For example, the following script counts every entry of a syscall grouping them by process name:

giscard@bpf# bpftrace -e 'tracepoint:raw_syscalls:sys_enter { @[comm] = count(); }'
Attaching 1 probe...
^C

@[gsd-printer]: 1
@[memballoon]: 2
@[vmstats]: 2
@[C2 CompilerThre]: 2
@[C1 CompilerThre]: 2
@[GUsbEventThread]: 2
@[Flushing Daemon]: 3
@[rs:main Q:Reg]: 3
@[in:imuxsock]: 3

That is not all, there are several other ways to interact with eBPF as for example using a BPF  Compiler Collection (BCC) which provides wrapper for languages like Python and C  or one of the several libraries like the gobpf or libbpf.

Installation

In despite of having instructions on how to install bpftrace available at iovisor project it is important have in mind that old versions of Kernel may not support all its functionalities, therefore being recommended (at least for learning purpose) try to install a kernel newer than 5.4. Also, I would recommend install linux-kernel-headers, build-essentials and manpages-dev and be aware that extra packages might be necessary like bpfcc-tools.

sudo apt-get install linux-headers-$(uname -r)
sudo apt install build-essential
sudo apt-get install manpages-dev
sudo apt-get install bpfcc-tools linux-headers-$(uname -r)

As usual in Linux, different distributions will present BPF tolls in a different way, something a bit annoying on Ubuntu ones consist of the fact that BCC tools are all suffixed with bpfcc while that is not true for the Debian one.

Command Line

bpftrace can be used as a one-liner script or passing as argument a file containing script to be run. For the first case the option “-e” is used followed by a single quoted one-liner while for the second case the file script is used as argument:

  • One-liner
# bpftrace -e 'tracepoint:raw_syscalls:sys_enter { @[comm] = count(); }'
  • Script
# bpftrace syscall_per_process.bt
--- syscall_per_process.bt file ----
tracepoint:raw_syscalls:sys_enter { @[comm] = count(); }

On several occasions it might be necessary to reuse some C struct from kernel itself or any other library, for such cases it is possible to use the “-I <folder>” or “–include <path>”, as the following example:

# bpftrace -I /usr/src/linux-headers-5.4.0-53/include tcp_rcv.bt
--- tcp_rcv.bt ---
#include <net/sock.h>
#include <linux/tcp.h>

kprobe:tcp_rcv_established
{
  $sock = (struct sock*)arg0;
  $tcps = (struct tcp_sock*)arg0;
}

Last but not least important comes the “-l” options which allows to search all available events using wildcards, including the option “-v” to list argument details:

giscard@bpf# bpftrace -l "*syscalls*"

Pointing records for text and page elements:
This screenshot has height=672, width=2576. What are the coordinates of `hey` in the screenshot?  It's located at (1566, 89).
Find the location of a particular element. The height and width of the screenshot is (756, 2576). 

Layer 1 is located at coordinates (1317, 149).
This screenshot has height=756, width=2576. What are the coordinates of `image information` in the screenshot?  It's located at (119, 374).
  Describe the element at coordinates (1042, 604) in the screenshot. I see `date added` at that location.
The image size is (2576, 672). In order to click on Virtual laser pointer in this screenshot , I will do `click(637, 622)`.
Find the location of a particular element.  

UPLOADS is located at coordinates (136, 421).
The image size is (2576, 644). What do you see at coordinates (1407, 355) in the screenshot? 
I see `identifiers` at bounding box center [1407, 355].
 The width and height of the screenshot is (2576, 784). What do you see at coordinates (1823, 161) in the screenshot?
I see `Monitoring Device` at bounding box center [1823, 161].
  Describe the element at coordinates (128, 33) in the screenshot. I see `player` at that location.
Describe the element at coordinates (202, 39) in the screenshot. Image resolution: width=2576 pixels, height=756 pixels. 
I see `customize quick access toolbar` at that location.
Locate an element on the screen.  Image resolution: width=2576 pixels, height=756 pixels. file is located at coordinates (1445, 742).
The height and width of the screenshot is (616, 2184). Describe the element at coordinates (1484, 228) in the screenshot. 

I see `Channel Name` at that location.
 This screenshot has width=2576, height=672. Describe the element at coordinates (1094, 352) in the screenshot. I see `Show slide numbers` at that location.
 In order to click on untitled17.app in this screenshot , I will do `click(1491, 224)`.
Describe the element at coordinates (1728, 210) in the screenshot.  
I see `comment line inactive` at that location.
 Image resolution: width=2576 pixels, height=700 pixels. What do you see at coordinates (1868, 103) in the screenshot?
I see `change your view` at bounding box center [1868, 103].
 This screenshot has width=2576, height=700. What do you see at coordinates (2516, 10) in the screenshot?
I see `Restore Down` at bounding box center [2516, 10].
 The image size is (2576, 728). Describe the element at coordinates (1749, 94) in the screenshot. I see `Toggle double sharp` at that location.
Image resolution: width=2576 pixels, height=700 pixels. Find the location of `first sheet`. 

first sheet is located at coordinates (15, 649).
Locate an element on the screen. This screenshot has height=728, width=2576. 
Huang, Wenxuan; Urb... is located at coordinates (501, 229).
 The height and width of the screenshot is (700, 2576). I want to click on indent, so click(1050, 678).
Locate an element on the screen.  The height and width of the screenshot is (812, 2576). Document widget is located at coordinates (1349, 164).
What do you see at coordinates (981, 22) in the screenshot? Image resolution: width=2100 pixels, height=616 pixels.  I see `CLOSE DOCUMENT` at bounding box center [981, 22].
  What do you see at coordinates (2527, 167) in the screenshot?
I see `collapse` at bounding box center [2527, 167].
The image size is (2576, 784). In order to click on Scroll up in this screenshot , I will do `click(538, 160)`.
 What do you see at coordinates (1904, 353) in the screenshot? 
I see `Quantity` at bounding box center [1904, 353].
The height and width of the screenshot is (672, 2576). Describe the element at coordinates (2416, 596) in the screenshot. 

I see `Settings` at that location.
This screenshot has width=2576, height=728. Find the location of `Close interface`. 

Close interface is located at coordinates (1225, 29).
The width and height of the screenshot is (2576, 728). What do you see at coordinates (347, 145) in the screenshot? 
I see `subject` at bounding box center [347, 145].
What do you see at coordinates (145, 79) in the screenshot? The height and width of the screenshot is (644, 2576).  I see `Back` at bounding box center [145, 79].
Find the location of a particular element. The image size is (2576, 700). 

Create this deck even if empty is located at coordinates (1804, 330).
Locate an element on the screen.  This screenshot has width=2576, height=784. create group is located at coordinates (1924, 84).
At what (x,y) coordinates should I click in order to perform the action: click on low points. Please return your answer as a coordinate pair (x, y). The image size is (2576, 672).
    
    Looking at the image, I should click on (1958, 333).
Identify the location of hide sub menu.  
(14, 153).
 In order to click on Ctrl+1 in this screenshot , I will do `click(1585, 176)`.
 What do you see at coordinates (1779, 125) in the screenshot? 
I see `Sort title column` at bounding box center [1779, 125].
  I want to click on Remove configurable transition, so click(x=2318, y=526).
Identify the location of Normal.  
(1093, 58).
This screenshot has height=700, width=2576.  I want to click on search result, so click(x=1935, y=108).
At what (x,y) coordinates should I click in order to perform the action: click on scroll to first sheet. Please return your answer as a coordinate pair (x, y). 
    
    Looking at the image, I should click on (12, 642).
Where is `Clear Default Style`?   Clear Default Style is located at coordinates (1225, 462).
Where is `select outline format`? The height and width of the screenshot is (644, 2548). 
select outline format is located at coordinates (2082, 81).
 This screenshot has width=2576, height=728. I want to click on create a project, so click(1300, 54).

The problem: Please retype the part of the bpftrace excerpt starting at "That is not all, there" and ending at "necessary like bpfcc-tools.". The lines are separate material and have no connection to the bpftrace excerpt.

Solution below:
That is not all, there are several other ways to interact with eBPF as for example using a BPF  Compiler Collection (BCC) which provides wrapper for languages like Python and C  or one of the several libraries like the gobpf or libbpf.

Installation

In despite of having instructions on how to install bpftrace available at iovisor project it is important have in mind that old versions of Kernel may not support all its functionalities, therefore being recommended (at least for learning purpose) try to install a kernel newer than 5.4. Also, I would recommend install linux-kernel-headers, build-essentials and manpages-dev and be aware that extra packages might be necessary like bpfcc-tools.